The way France does these things, there may very well not be much of a control when leaving France (or Schengen) after an overstay. But where it will catch up with someone is when they need to prove residence for some administrative function and can't produce a titre de séjour. 

Still, there is no telling when and if they can and will start tracking entries and exits from Schengen in some sort of computerized system. That's when things could start to get sticky.


----------



## SPGW

Right, but here we’re talking house-swap, not taking up or changing residence, which would remain unchanged.


----------



## EuroTrash

SPGW said:


> Right, but here we’re talking house-swap, not taking up or changing residence, which would remain unchanged.


Thinking of all the academics who travel around the world swapping houses as visiting professors or on sabbatical, I would be surprised if being on a house swap changes anything administratively. I know there are often special rules for travelling academics but I can't think there would be different sets of rules depending on whether you'd managed to arrange a house swap or if you'd had to rent a place.

It's not an issue of changing residence though, it's an issue of not having the automatic right to work.
This is an old document but I am not aware that the basic Schengen rules have changed


https://www.eeas.europa.eu/sites/default/files/visa_waiver_faqs_en.pdf


"*14. If I stay beyond 90 days (without a residence permit or a long term visa) or work in the Schengen area (without a working permit), what can happen? *
A non-EU national who stays in the Schengen area beyond 90 days (without a residence permit or long-stay visa) is illegally present, which can result in a re-entry ban to the Schengen area. Working in the Schengen area without a work permit is also illegal (even if less than 90 days) and can likewise result in a re-entry ban to the Schengen area. Depending on the Member State administrative penalties may also apply "
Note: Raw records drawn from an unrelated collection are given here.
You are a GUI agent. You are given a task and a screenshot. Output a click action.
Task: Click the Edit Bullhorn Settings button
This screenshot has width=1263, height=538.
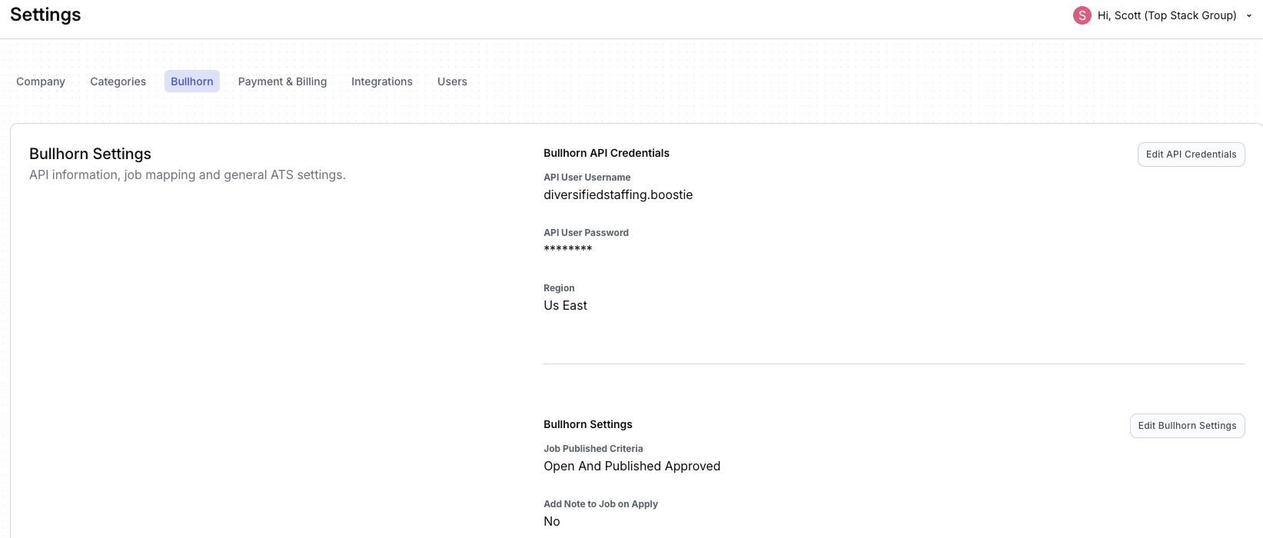tap(1187, 426)
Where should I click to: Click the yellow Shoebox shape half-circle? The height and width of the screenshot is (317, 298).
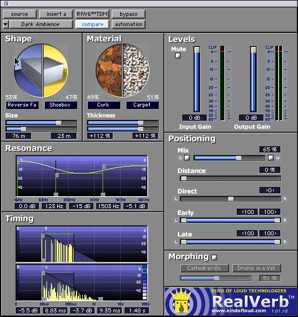point(56,71)
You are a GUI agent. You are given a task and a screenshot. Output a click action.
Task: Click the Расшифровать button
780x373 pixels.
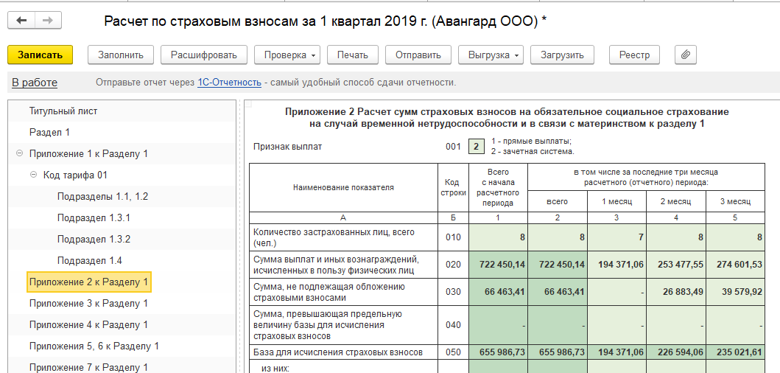tap(203, 55)
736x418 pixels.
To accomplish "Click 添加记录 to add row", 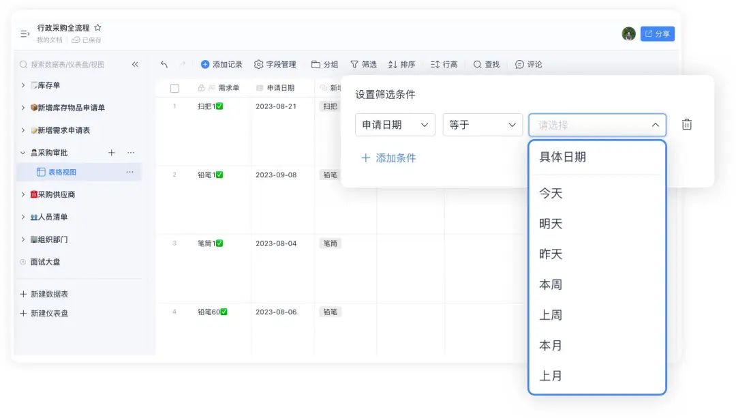I will point(221,65).
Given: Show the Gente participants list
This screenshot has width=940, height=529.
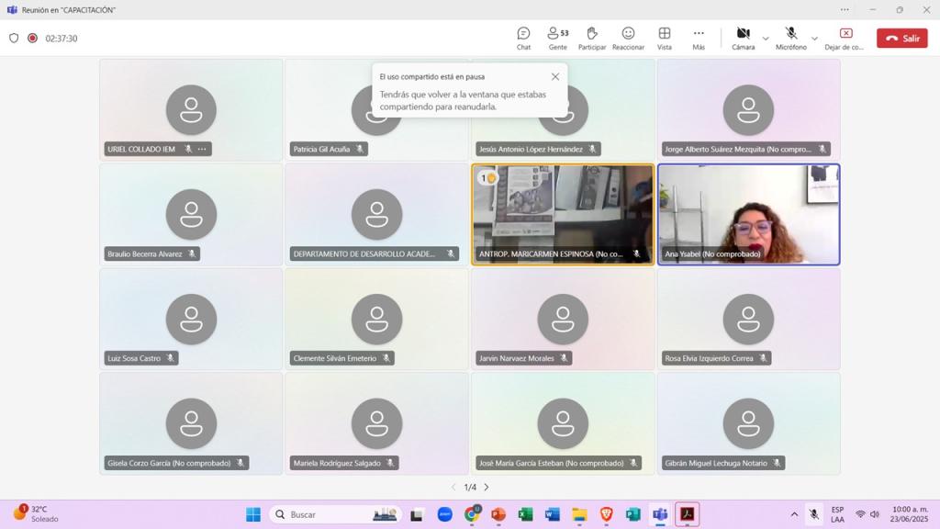Looking at the screenshot, I should [557, 38].
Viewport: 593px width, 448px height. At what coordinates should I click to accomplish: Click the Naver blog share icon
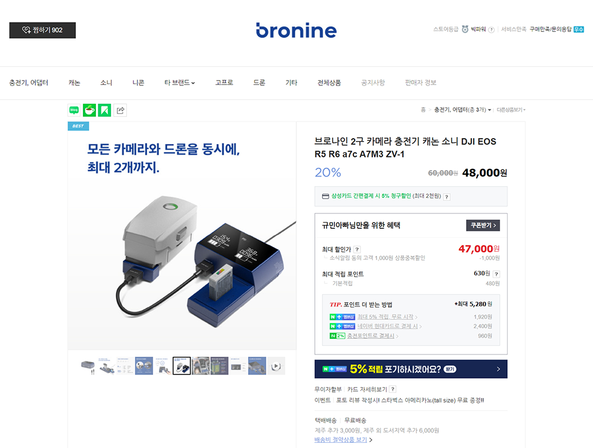click(x=74, y=110)
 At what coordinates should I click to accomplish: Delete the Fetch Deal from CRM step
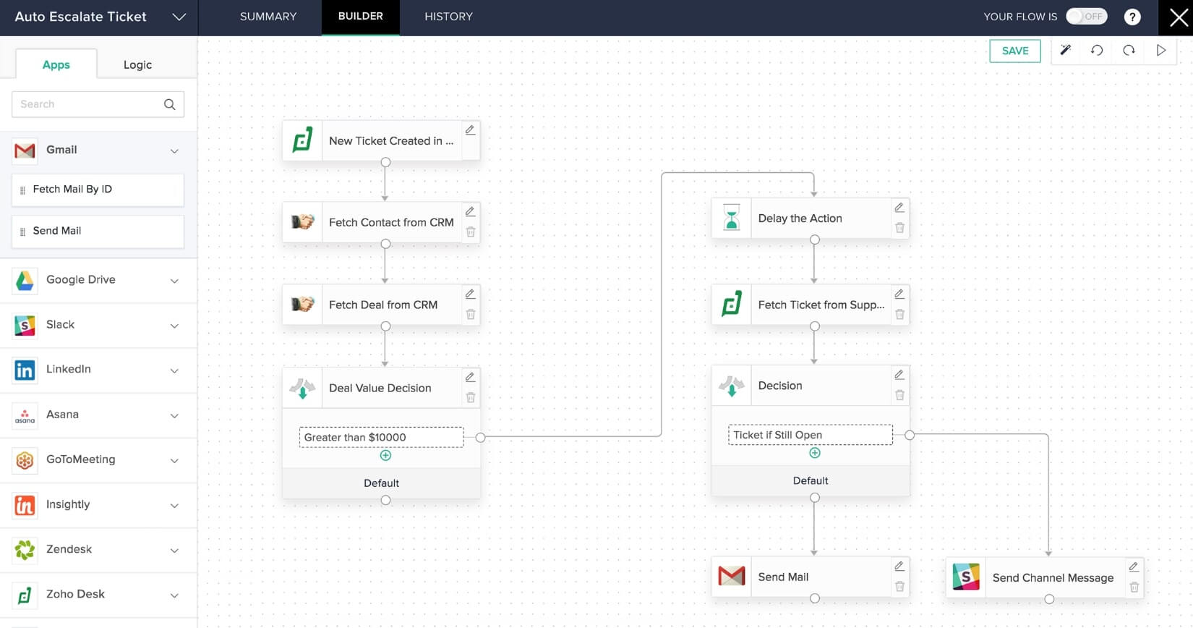(471, 315)
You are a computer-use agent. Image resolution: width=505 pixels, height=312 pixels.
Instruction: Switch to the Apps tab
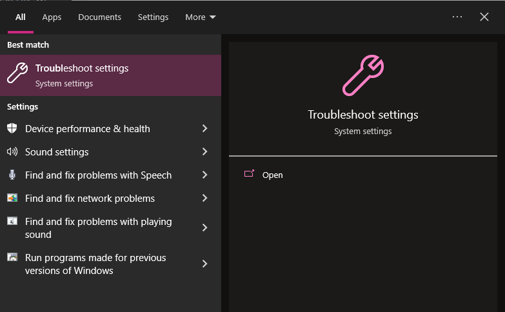[52, 17]
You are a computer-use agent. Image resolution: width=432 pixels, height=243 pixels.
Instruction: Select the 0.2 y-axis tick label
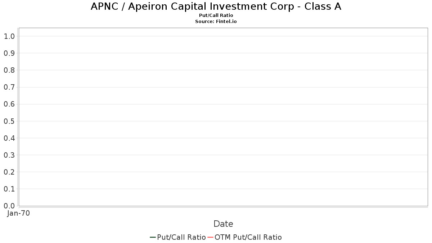click(x=9, y=172)
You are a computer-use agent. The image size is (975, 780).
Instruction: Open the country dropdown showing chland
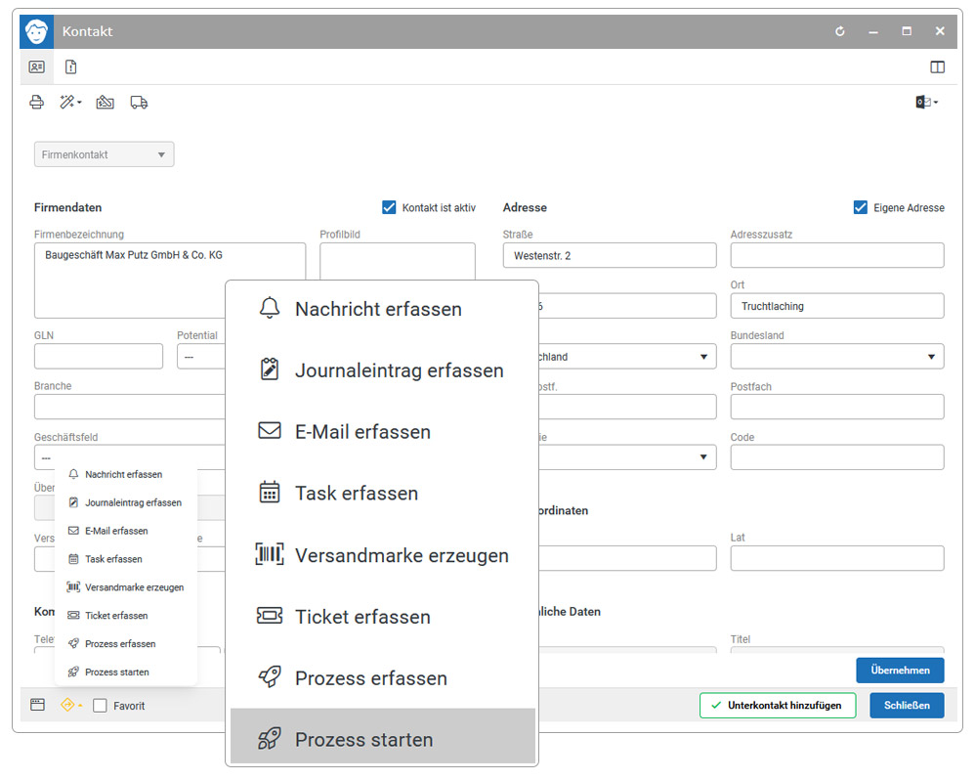627,357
Usual caveat applies, it is very unlikely that working from home would be noticed. I just think people should know the rules before they go bending or breaking them, nul n'est censé etc.


----------



## Bevdeforges

I don't think the immigration officials really care whether you're swapping houses or buying a place to have available all the time. Establishing residence is a function of having the appropriate visa and going through the registration process(es). It's true that here in France, the "penalties" for overstaying the 90 day Schengen "visa" are minimal to non-existent - but like with so many French rules and regulations, when it catches up with you at a later date, you may wish you'd stuck to the rules.


----------



## Poloss

Madailin said:


> I have looked at some of the house swap websites but they are mainly for short-term vacation swaps.


Exactly what swappers are into - short term.
I've been trying to imagine swapping my house for 3 to 12 months but it's too long a timespan to envisualise.
Perhaps if I had a second house somewhere ...
Then again, I have no conceivable project to swap to Leicestershire.

If you're looking for immersion in the French language perhaps first consider the level and style of social involvement you're aiming for.
The interesting side of house swapping is that you can experience living elsewhere without forking out rent or paying utility bills.
House sharing is a compromise "colocation" - you will learn French pretty fast
unless of course everyone wants to practice their English with you!


----------